■ Task prompt ■
Restate each entry word for word. Keep every detail intact.

[Entries taken from a collection]
[Start of section]

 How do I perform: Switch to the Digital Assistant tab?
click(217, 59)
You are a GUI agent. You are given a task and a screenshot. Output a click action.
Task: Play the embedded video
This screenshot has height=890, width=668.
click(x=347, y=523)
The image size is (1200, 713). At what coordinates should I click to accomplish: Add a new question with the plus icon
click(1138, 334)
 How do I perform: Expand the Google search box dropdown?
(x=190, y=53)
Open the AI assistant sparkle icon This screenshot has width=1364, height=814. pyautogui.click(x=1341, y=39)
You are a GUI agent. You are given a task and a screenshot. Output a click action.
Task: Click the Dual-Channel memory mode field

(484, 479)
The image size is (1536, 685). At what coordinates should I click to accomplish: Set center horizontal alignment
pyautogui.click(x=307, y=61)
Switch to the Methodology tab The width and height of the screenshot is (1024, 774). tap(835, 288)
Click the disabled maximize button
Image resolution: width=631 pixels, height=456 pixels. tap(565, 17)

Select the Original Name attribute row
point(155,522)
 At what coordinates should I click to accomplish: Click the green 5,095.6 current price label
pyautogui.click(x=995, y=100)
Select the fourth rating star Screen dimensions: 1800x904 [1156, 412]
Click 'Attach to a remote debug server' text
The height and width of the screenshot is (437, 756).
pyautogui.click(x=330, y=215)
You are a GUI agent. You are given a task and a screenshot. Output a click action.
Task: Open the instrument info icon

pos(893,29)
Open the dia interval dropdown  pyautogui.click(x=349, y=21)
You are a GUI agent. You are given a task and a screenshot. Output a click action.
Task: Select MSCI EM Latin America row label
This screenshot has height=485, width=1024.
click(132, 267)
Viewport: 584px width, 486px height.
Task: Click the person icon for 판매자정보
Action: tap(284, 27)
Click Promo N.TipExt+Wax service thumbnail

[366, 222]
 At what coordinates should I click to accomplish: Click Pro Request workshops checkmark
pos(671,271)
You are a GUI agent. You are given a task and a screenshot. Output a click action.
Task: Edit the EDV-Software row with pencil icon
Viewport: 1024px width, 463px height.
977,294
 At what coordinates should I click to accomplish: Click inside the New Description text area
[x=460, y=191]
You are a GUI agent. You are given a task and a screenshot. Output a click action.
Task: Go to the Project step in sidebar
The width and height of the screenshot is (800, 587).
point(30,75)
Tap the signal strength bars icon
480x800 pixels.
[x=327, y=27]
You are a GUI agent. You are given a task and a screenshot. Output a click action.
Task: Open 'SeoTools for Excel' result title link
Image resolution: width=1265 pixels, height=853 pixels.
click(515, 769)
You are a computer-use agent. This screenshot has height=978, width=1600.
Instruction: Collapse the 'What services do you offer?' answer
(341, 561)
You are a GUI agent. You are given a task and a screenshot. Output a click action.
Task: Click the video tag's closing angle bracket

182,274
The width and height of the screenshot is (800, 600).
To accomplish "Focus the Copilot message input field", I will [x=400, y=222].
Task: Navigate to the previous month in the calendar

[End of section]

■ Exercise response ■
 How do I perform: Switch to the Digital Assistant tab?
click(217, 59)
You are a GUI agent. You are given a task and a screenshot. Output a click action.
Task: Play the embedded video
This screenshot has height=890, width=668.
click(x=347, y=523)
The image size is (1200, 713). At what coordinates should I click to accomplish: Add a new question with the plus icon
click(1138, 334)
 How do I perform: Expand the Google search box dropdown?
(x=190, y=53)
Open the AI assistant sparkle icon This screenshot has width=1364, height=814. pyautogui.click(x=1341, y=39)
You are a GUI agent. You are given a task and a screenshot. Output a click action.
Task: Click the Dual-Channel memory mode field

(484, 479)
The image size is (1536, 685). At what coordinates should I click to accomplish: Set center horizontal alignment
pyautogui.click(x=307, y=61)
Switch to the Methodology tab The width and height of the screenshot is (1024, 774). tap(835, 288)
Click the disabled maximize button
Image resolution: width=631 pixels, height=456 pixels. tap(565, 17)

Select the Original Name attribute row
point(155,522)
 At what coordinates should I click to accomplish: Click the green 5,095.6 current price label
pyautogui.click(x=995, y=100)
Select the fourth rating star Screen dimensions: 1800x904 [1156, 412]
Click 'Attach to a remote debug server' text
The height and width of the screenshot is (437, 756).
pyautogui.click(x=330, y=215)
You are a GUI agent. You are given a task and a screenshot. Output a click action.
Task: Open the instrument info icon

pos(893,29)
Open the dia interval dropdown  pyautogui.click(x=349, y=21)
You are a GUI agent. You are given a task and a screenshot. Output a click action.
Task: Select MSCI EM Latin America row label
This screenshot has height=485, width=1024.
click(132, 267)
Viewport: 584px width, 486px height.
Task: Click the person icon for 판매자정보
Action: tap(284, 27)
Click Promo N.TipExt+Wax service thumbnail

[366, 222]
 At what coordinates should I click to accomplish: Click Pro Request workshops checkmark
pos(671,271)
You are a GUI agent. You are given a task and a screenshot. Output a click action.
Task: Edit the EDV-Software row with pencil icon
Viewport: 1024px width, 463px height.
977,294
 At what coordinates should I click to accomplish: Click inside the New Description text area
[x=460, y=191]
You are a GUI agent. You are given a task and a screenshot. Output a click action.
Task: Go to the Project step in sidebar
The width and height of the screenshot is (800, 587).
point(30,75)
Tap the signal strength bars icon
480x800 pixels.
[x=327, y=27]
You are a GUI agent. You are given a task and a screenshot. Output a click action.
Task: Open 'SeoTools for Excel' result title link
Image resolution: width=1265 pixels, height=853 pixels.
click(515, 769)
You are a computer-use agent. This screenshot has height=978, width=1600.
Instruction: Collapse the 'What services do you offer?' answer
(341, 561)
You are a GUI agent. You are given a task and a screenshot. Output a click action.
Task: Click the video tag's closing angle bracket

182,274
The width and height of the screenshot is (800, 600).
To accomplish "Focus the Copilot message input field", I will [x=400, y=222].
Task: Navigate to the previous month in the calendar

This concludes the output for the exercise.